**** TEXTAUSZUG
Gläserne Familienunternehmen?

Welche Auswirkungen haben die Entwicklungen der Finanzmärkte auf das Verhalten von Top-Managern in börsennotierten Unternehmen sowie auf Eigentümer/Manager in Familienbetrieben? Fest steht, die Auswirkungen sind weit massiver, als viele Manager wahrhaben wollen. Die Gründe dafür legte Dr. Rudolf Wimmer im Rahmen des ÖGGO-Kongresses eindrucksvoll dar. Ein kleiner Ausschnitt:

„Kein Unternehmen, bis auf ganz wenige besonders gut mit Eigenkapital finanzierte, kann seine Unternehmensentwicklung vorantreiben ohne auf irgendeine Form von Fremdfinanzierung zurückzugreifen. Deswegen sind Unternehmen besonders abhängig von jenen Sektoren, die dieses Kapital zur Verfügung stellen.

Ich unterscheide hier zwei grundsätzliche Finanzierungsquellen, die in Unternehmen jeweils andere Dynamiken bewirken. Einerseits die Finanzierung über die Börse und andererseits den klassischen Firmenkredit, der von Banken zur Verfügung gestellt wird. Die Veränderungen in den diesen Sektoren, dem Kapitalmarkt und dem Markt für Unternehmensfinanzierungen, für Fremdkapital, haben enorme Auswirkungen auf die daran gekoppelten Unternehmen .

Unternehmen als fungible Ware

Zuerst ein paar Worte den börsennotierten Unternehmen. Die Kernthese ist hier, dass diese Verselbständigung des Kapitalmarktes, seine Entfesselung, dazu geführt hat, dass Unternehmen selber zu einer höchst fungiblen Ware geworden sind. D.h. der Handel mit Unternehmen ist selbst ein hochprofitables Geschäft geworden. Insofern muss jedes börsennotiertes Unternehmen damit rechnen, dass es überraschenden Übernahmeprozessen ausgesetzt ist. Das hat ungeheure Auswirkungen für die Steuerung von Unternehmen, die heute noch gar nicht abschätzbar sind.

Wir beobachten schon heute, dass die Aufmerksamkeit des Top-Managements in diesen Unternehmen in einem bisher nie gesehenen Ausmaß auf die Frage ausgerichtet wird: „wie können wir den Kapitalmarkt beeinflussen“. Damit einher geht die Frage, haben diese Manager noch ausreichend Obsorge, was die längerfristige Unternehmensentwicklung selber betrifft? Für mich ist immer wieder erstaunlich, dass gestandene Top-Manager sich von jungen Analysten sagen lassen, was sie in Zukunft für eine Unternehmenspolitik machen sollen. Hier haben sich die Abhängigkeitsverhältnisse in einer für mich oft schwer nachvollziehbaren Weise geändert.
********
**** VORLIEGENDE DATEN
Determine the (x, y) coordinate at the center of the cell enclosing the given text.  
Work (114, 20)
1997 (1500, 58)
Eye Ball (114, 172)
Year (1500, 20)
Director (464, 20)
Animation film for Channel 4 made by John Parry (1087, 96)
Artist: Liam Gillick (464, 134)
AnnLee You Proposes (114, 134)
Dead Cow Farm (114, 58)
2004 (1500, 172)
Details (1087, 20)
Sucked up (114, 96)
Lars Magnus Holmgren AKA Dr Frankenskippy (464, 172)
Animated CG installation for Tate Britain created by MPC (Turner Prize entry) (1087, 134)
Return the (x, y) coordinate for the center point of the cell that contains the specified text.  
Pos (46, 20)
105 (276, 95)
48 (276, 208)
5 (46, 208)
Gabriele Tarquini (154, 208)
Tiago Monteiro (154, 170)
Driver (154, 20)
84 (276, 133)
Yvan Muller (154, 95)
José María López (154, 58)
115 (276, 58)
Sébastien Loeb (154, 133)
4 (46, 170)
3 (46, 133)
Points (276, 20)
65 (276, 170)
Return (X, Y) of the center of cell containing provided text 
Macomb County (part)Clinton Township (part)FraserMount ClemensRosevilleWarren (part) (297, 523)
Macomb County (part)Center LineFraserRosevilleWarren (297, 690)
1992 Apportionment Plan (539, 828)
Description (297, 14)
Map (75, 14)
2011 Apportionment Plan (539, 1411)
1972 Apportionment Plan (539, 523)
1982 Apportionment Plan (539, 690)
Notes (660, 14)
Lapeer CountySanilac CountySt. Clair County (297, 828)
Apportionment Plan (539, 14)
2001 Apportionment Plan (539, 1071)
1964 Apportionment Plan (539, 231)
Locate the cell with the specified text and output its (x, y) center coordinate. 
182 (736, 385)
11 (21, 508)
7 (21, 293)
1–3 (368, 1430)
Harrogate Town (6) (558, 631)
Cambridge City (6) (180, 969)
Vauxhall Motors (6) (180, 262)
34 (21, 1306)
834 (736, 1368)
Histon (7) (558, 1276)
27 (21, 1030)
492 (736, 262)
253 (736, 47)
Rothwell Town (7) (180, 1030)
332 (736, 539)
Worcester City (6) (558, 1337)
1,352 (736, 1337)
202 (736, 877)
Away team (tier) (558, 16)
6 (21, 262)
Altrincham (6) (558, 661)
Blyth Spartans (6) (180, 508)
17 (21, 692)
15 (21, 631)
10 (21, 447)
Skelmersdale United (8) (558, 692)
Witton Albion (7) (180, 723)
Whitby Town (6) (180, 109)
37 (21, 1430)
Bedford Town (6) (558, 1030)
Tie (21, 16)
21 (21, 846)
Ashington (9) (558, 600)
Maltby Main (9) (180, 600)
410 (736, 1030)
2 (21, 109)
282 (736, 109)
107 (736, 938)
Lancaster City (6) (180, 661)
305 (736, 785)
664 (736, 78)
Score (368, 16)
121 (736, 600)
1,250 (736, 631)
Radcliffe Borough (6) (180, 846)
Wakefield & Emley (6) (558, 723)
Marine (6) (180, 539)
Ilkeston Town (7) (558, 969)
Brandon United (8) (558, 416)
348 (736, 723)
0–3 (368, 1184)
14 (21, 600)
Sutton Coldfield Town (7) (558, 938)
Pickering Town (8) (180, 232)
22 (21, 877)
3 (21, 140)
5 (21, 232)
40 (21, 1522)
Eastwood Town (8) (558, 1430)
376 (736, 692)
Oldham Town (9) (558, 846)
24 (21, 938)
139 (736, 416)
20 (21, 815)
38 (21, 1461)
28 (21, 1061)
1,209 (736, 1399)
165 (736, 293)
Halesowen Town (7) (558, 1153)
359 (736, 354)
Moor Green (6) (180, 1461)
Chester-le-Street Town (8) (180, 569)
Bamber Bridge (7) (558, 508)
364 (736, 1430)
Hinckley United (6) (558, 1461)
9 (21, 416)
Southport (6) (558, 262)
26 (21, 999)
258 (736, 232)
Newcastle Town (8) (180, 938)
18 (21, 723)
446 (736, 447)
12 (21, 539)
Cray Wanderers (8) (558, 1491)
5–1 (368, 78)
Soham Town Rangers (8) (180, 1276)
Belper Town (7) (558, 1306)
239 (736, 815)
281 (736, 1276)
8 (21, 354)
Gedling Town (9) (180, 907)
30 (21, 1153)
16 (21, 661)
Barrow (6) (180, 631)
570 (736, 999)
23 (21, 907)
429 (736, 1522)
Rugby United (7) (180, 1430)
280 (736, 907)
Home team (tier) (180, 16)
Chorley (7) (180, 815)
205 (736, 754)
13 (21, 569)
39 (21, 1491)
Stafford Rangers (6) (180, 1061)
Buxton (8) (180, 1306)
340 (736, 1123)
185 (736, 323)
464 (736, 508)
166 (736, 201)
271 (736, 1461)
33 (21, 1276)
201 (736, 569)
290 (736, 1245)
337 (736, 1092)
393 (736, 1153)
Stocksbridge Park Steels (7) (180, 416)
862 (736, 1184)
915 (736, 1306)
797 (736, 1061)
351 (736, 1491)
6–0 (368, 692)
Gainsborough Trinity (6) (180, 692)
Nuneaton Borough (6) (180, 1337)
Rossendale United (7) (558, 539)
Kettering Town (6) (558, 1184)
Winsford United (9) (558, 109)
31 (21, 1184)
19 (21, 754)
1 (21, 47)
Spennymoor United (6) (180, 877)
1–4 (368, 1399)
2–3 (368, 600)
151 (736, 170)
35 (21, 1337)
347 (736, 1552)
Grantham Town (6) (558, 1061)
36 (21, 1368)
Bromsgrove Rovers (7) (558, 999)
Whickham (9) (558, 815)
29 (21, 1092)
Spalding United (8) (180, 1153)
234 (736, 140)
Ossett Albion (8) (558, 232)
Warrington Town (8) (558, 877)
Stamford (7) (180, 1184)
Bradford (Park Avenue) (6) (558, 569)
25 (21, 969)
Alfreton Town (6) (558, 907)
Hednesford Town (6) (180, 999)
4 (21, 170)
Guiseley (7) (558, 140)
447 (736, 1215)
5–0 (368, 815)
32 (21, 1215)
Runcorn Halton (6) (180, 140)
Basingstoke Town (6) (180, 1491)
********
> [AUFGABE] Schreib den Text über die Folgen der Finanzmärkte für Unternehmen nach seinem letzten Satz weiter. Die Daten haben hiermit nichts zu tun.

> [DIE ANTWORT]
Eine weitere Auswirkung, dass diese Unternehmen intern natürlich in hohem Ausmaß auf diese, auf den Kapitalmarkt gerichteten Beobachtungsdimensionen ausgerichtet werden. Man versucht das Unternehmen sozusagen für den Kapitalmarkt gläsern zu machen, damit die Analysten beurteilen können, ist es eine gute Investition oder nicht. Diese Umbauphase in Hinblick auf die Erwartungen des Kapitalmarktes dient aus meiner Sicht nicht immer den längerfristigen Überlebensnotwendigkeiten des Unternehmens, sondern sie orientiert sich an den kurzfristigen, oft wechselnden Beurteilungskriterien, die Analysten an den Tag legen.

Hier wird sehr genau zu beobachten sein, ob das Top-Management es schafft,  zwischen den kapitalmarktorientierten Anforderungen einerseits und den längerfristigen Überlebensanforderungen des Unternehmens andererseits zu unterscheiden. Meine These ist, dass, wenn diese Unterscheidung nicht offensiv getroffen wird, jene Unternehmen, die sich einseitig  an den Kapitalmarktkriterien orientieren, längerfristig keine gute Prognose haben.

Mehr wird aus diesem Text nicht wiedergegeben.